──────── INFORMATION SUPPLIED ────────

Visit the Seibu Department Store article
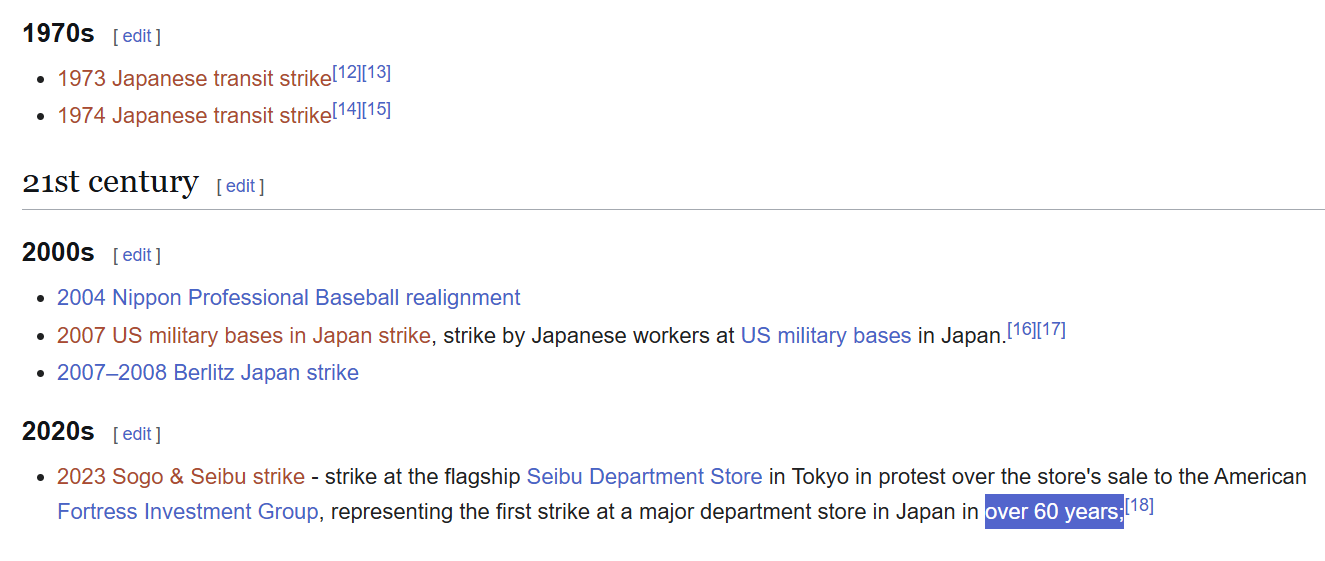The image size is (1325, 561). (644, 477)
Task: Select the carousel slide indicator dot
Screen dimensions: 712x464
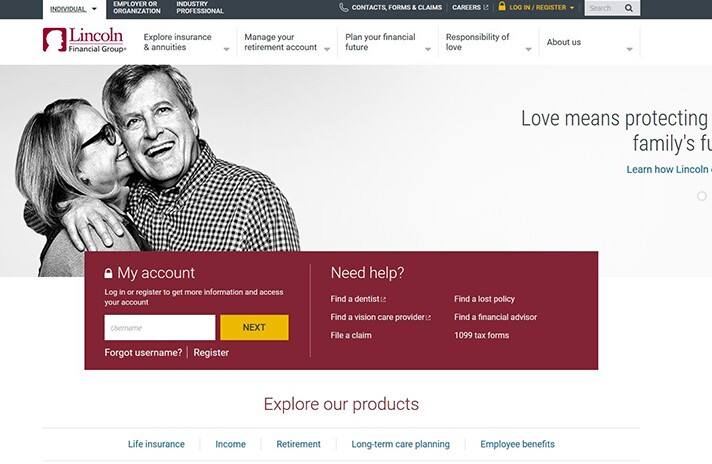Action: (x=702, y=196)
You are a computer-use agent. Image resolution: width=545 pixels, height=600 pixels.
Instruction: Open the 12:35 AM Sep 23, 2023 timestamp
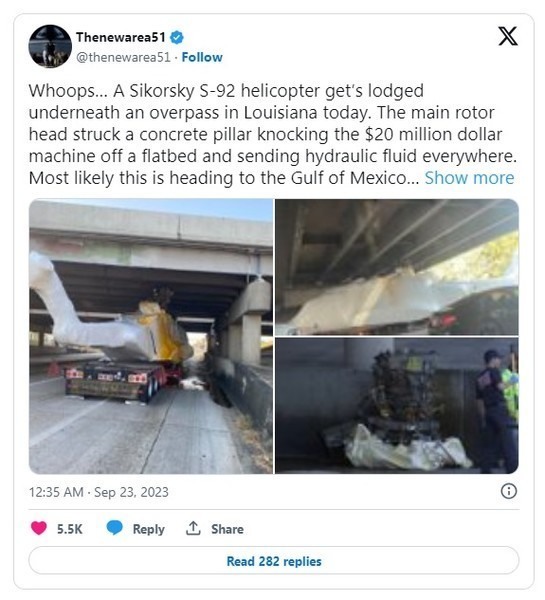coord(99,492)
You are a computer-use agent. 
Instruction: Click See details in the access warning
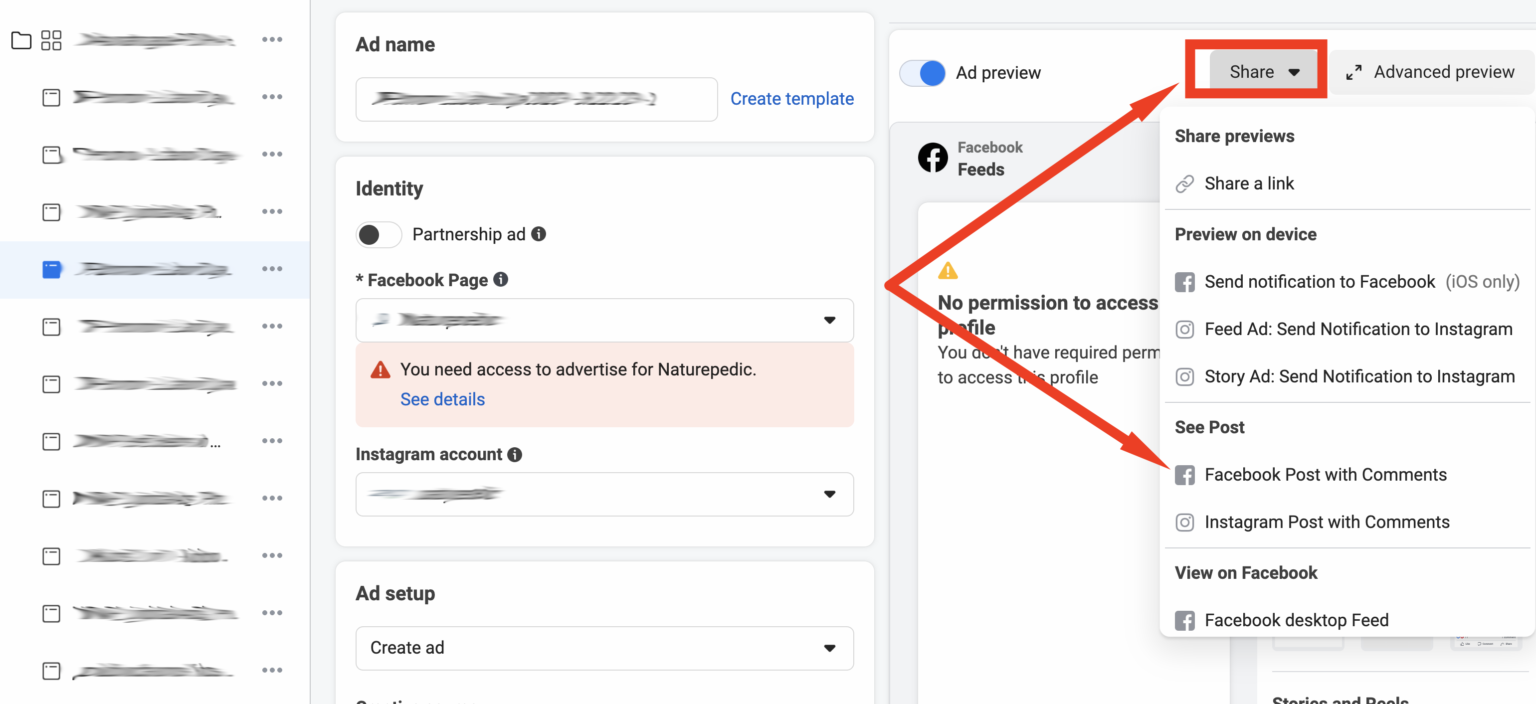click(x=442, y=399)
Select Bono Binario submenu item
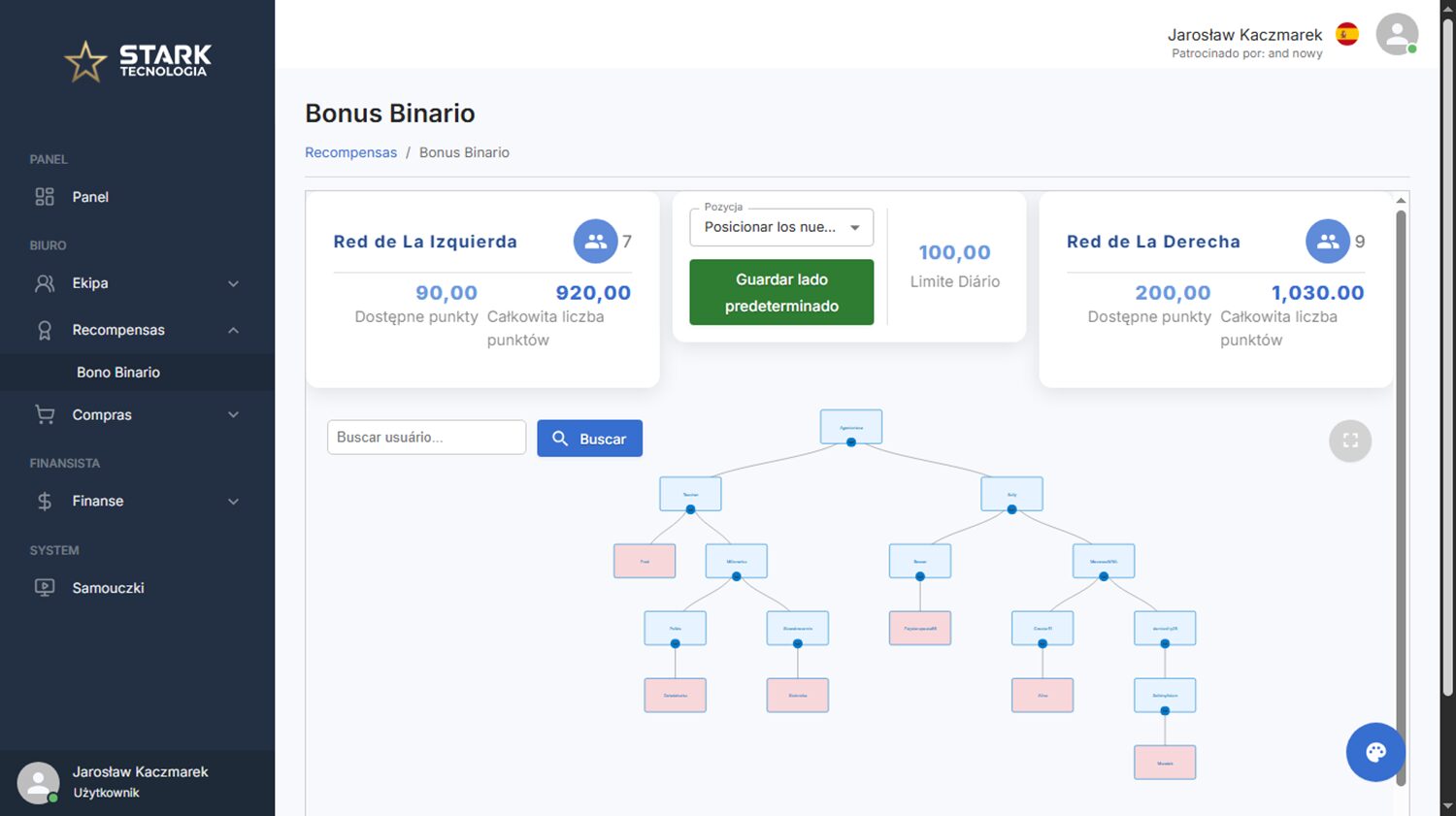The width and height of the screenshot is (1456, 816). [118, 373]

────────

WORK TASK: From the first line to the last, output the data exactly, without the pictures.

ANSWER BELOW:
Visit the Seibu Department Store article
The image size is (1325, 561). (644, 477)
Task: Select the carousel slide indicator dot
Screen dimensions: 712x464
Action: (x=702, y=196)
You are a computer-use agent. Image resolution: width=545 pixels, height=600 pixels.
Instruction: Open the 12:35 AM Sep 23, 2023 timestamp
coord(99,492)
You are a computer-use agent. 
Instruction: Click See details in the access warning
click(x=442, y=399)
Select Bono Binario submenu item
The width and height of the screenshot is (1456, 816). [118, 373]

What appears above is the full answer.